Monday, 16 July 2018: 10:30
Location: 809 (MTCC SOUTH BUILDING)
Oral Presentation
Ronald JACOBS, University of Albany, USA
Eleanor TOWNSLEY, Mount Holyoke College, USA
Theories about modern popular culture tend to be divided between two general approaches – one that emphasizes ideology and structural domination; and the other that emphasizes agency, active audiences, and resistances. But these two approaches ignore the mediating role that intellectuals and critics play in the creation of objects and the circulation of meanings about those objects.

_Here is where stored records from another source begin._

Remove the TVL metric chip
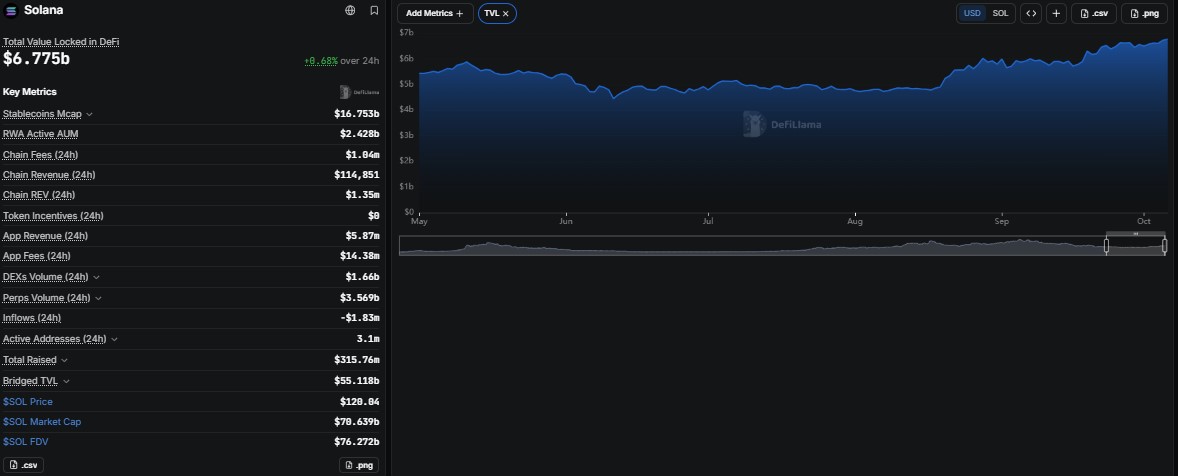 [506, 14]
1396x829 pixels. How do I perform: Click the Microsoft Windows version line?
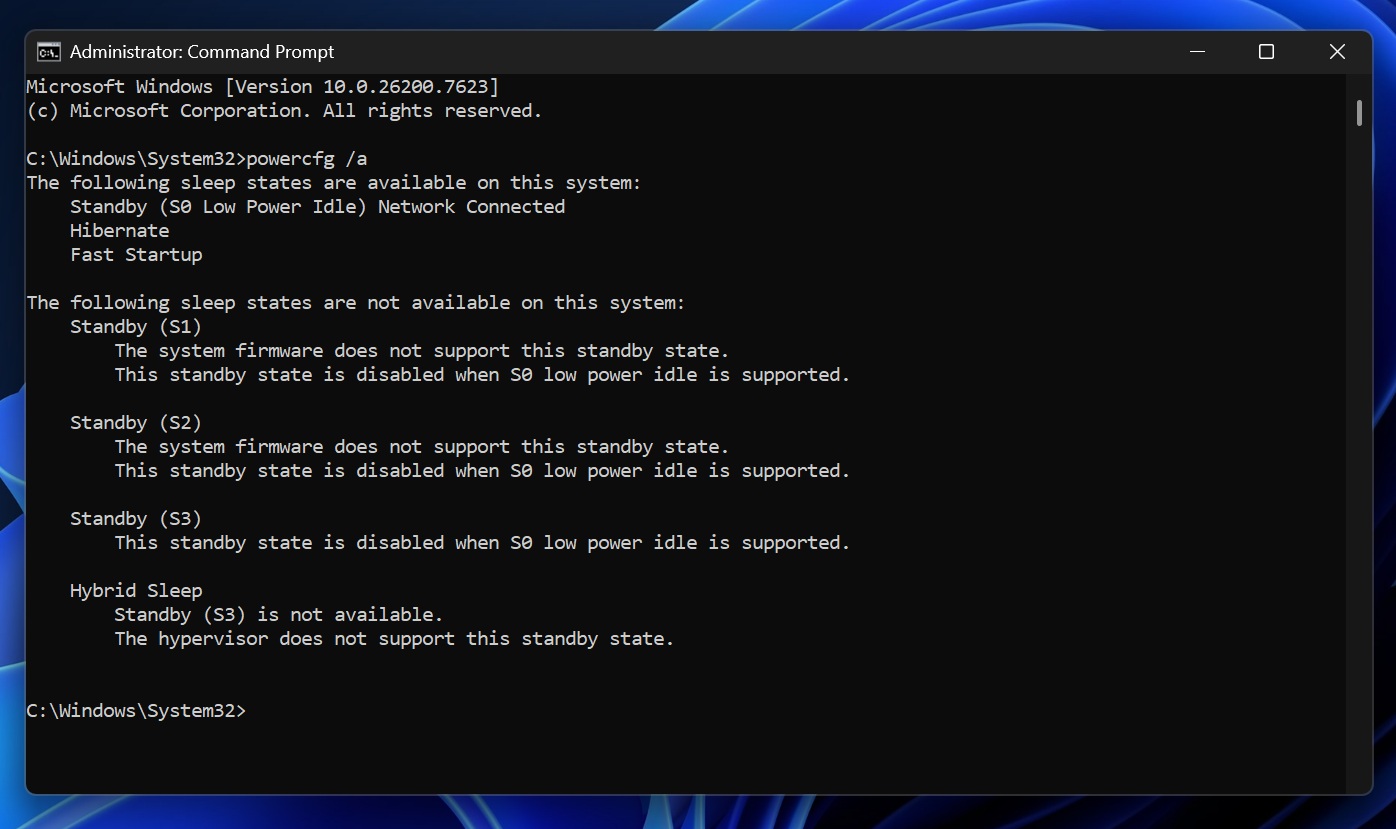click(262, 87)
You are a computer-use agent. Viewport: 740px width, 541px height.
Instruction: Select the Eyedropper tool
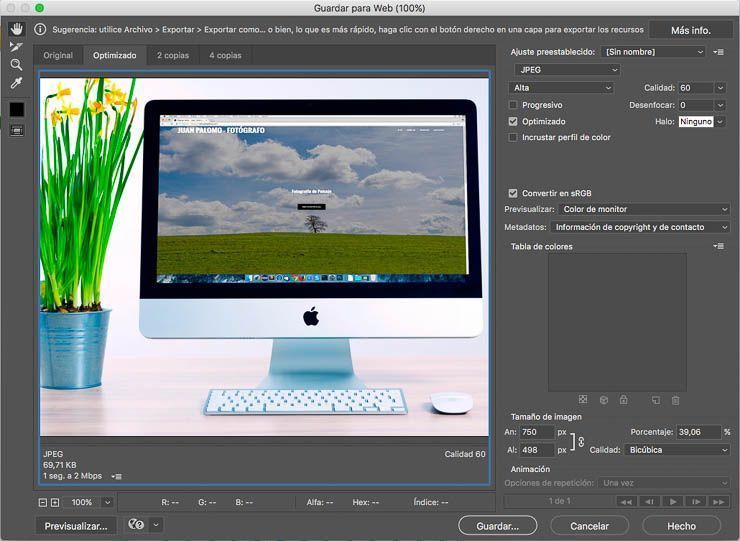16,83
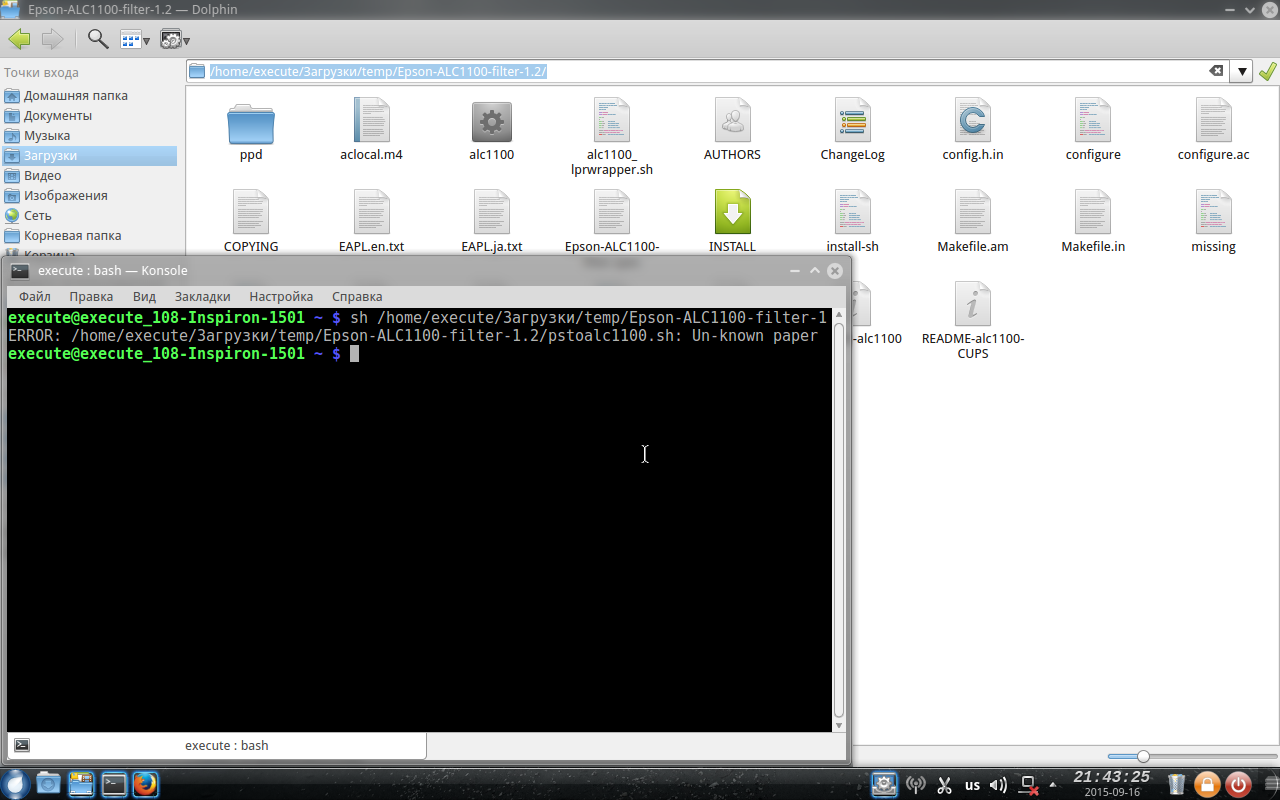The width and height of the screenshot is (1280, 800).
Task: Open the Find search magnifier
Action: [97, 39]
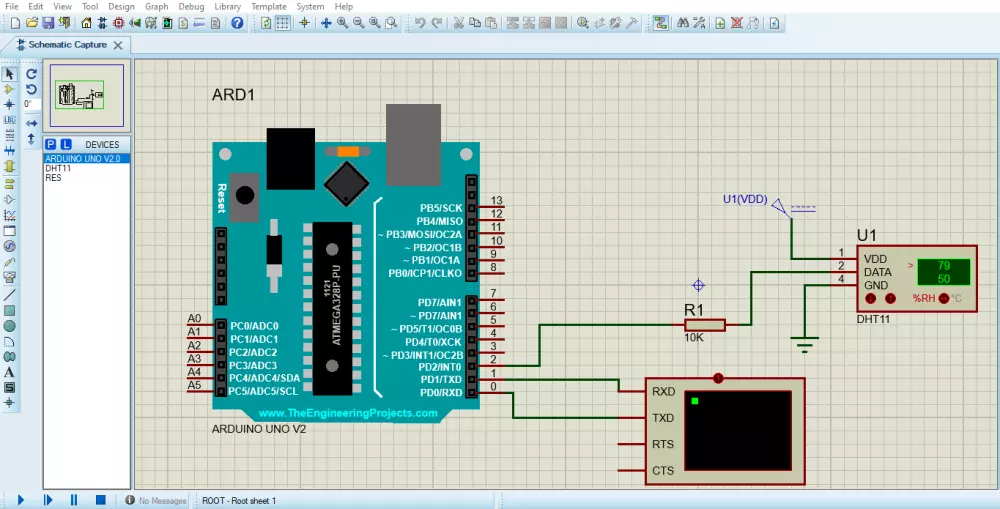The height and width of the screenshot is (509, 1000).
Task: Open the Library menu
Action: point(227,6)
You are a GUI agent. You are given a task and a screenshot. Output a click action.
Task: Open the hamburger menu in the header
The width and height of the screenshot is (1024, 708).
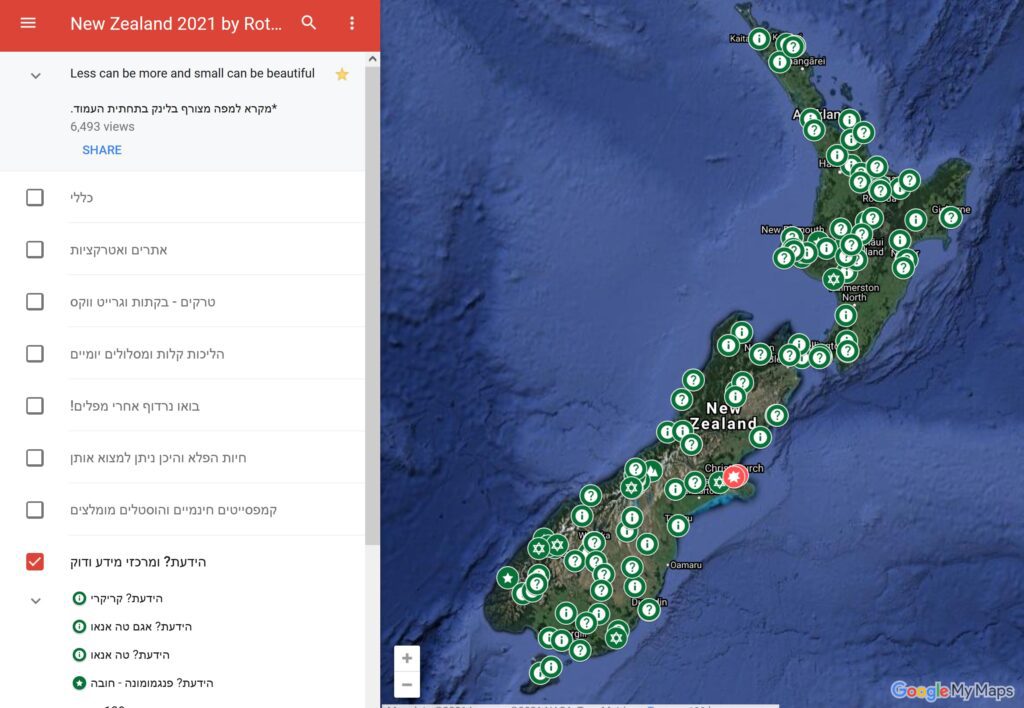[x=28, y=23]
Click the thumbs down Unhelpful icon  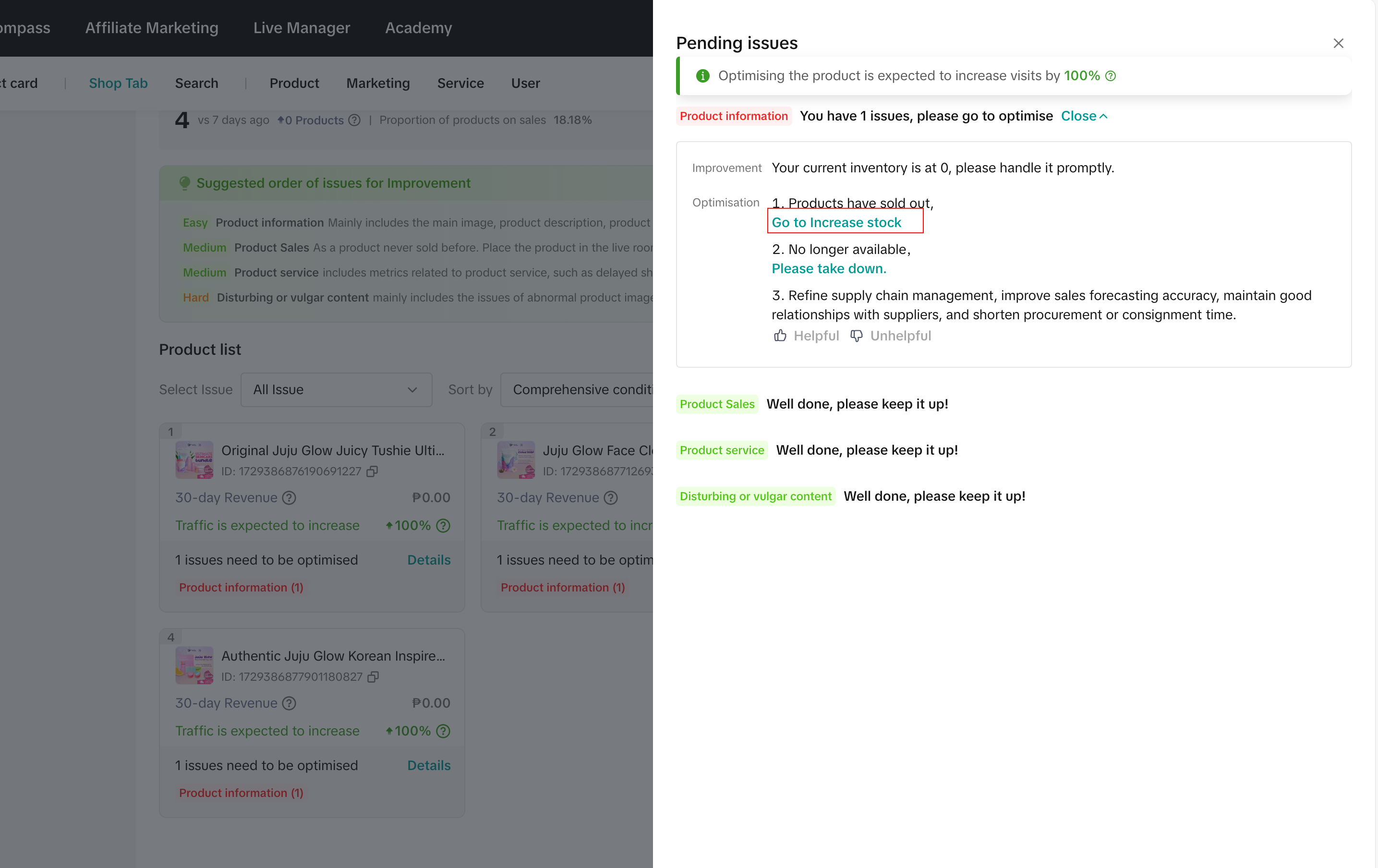coord(856,335)
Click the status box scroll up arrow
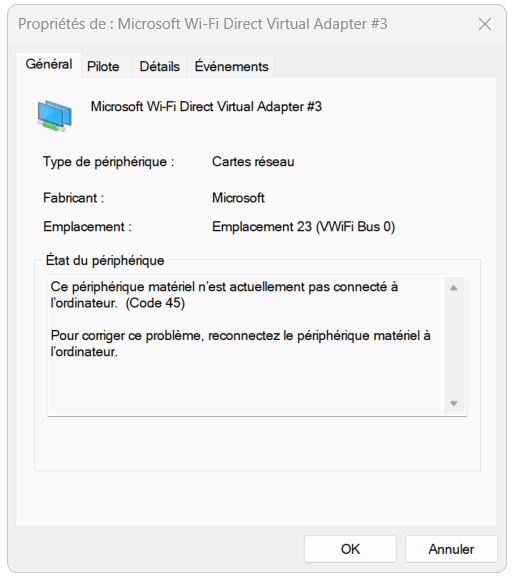The height and width of the screenshot is (580, 512). [454, 288]
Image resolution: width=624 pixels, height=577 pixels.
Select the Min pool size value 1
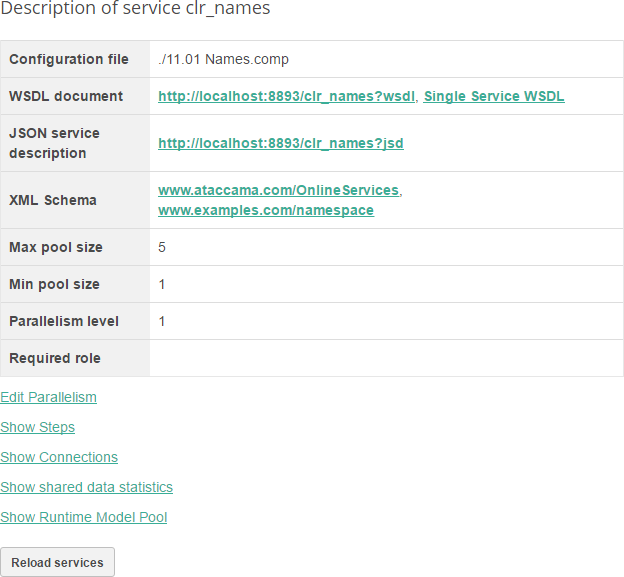162,284
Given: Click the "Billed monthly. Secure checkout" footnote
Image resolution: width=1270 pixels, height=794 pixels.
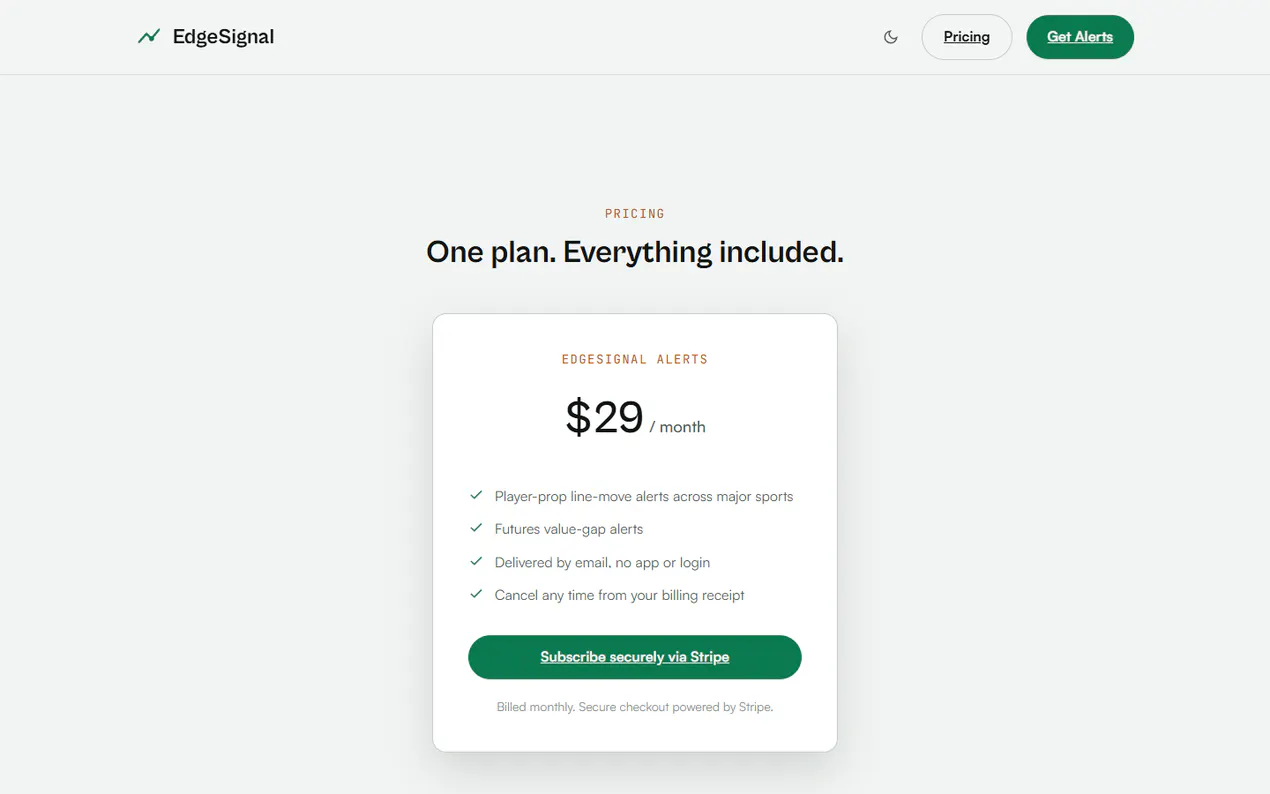Looking at the screenshot, I should (635, 707).
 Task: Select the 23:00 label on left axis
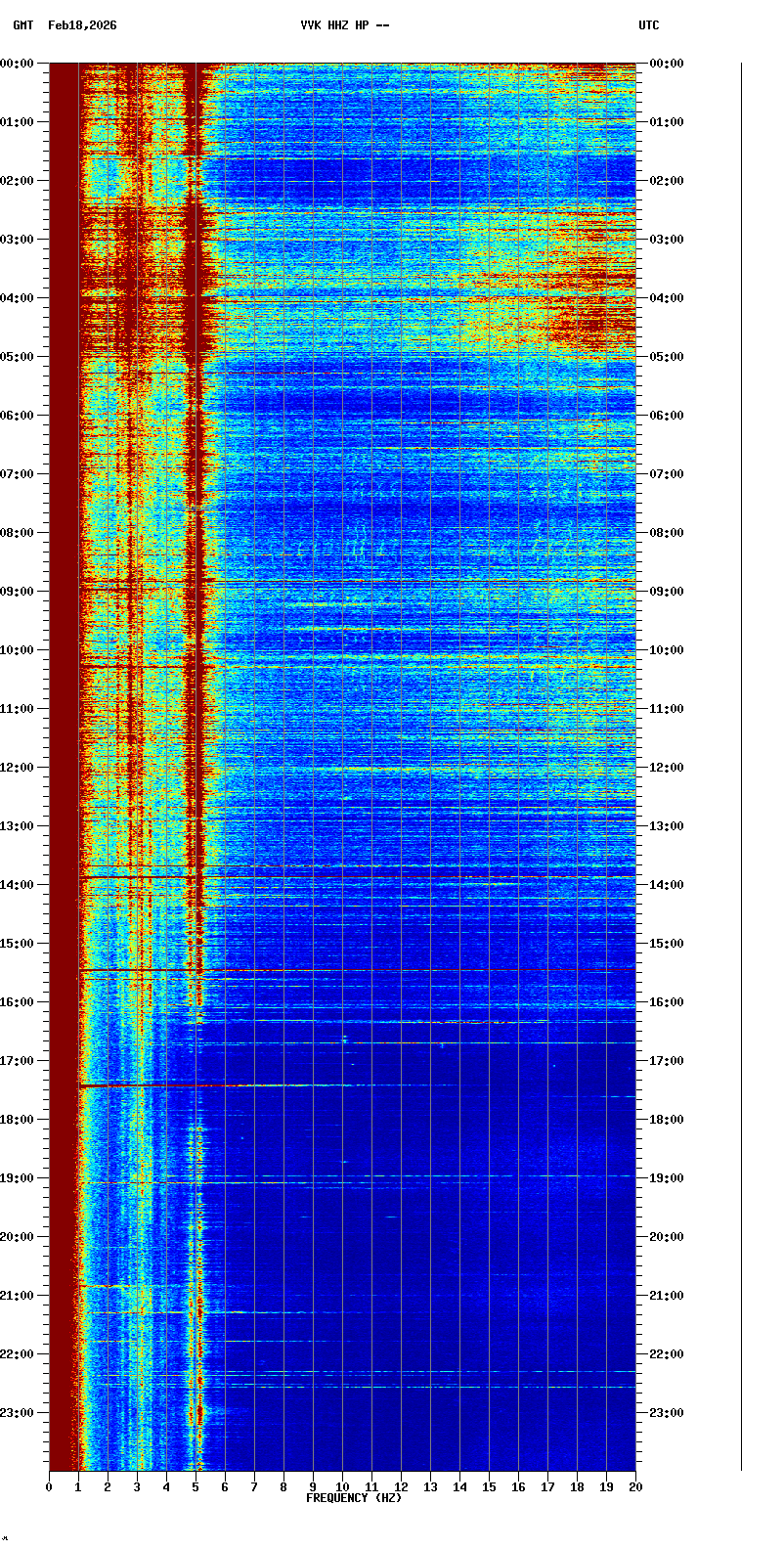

Furthermore, they ignore one of the most important influences that has shaped the creation and the meaning of popular culture in the 20th and 21st centuries: the idea of design. Examining the writings of three iconic architects of the mid-twentieth century – Frank Lloyd Wright, Charles Jeanneret (Le Corbusier), and Walter Gropius, we show how creative intellectuals were actively trying to create meaningfulness in the production of everyday objects. They saw design as a key resource for addressing the challenges of modern society. The utopian impulse of their ideas was denounced by social critics and post-modern architects during the 1970s and 1980s, mainly in response to the failures of modernist public housing projects. But the idea of design – linked to the iconic power of the design intellectual – is pervasive in the everyday objects that populate the domestic sphere and pervade popular culture.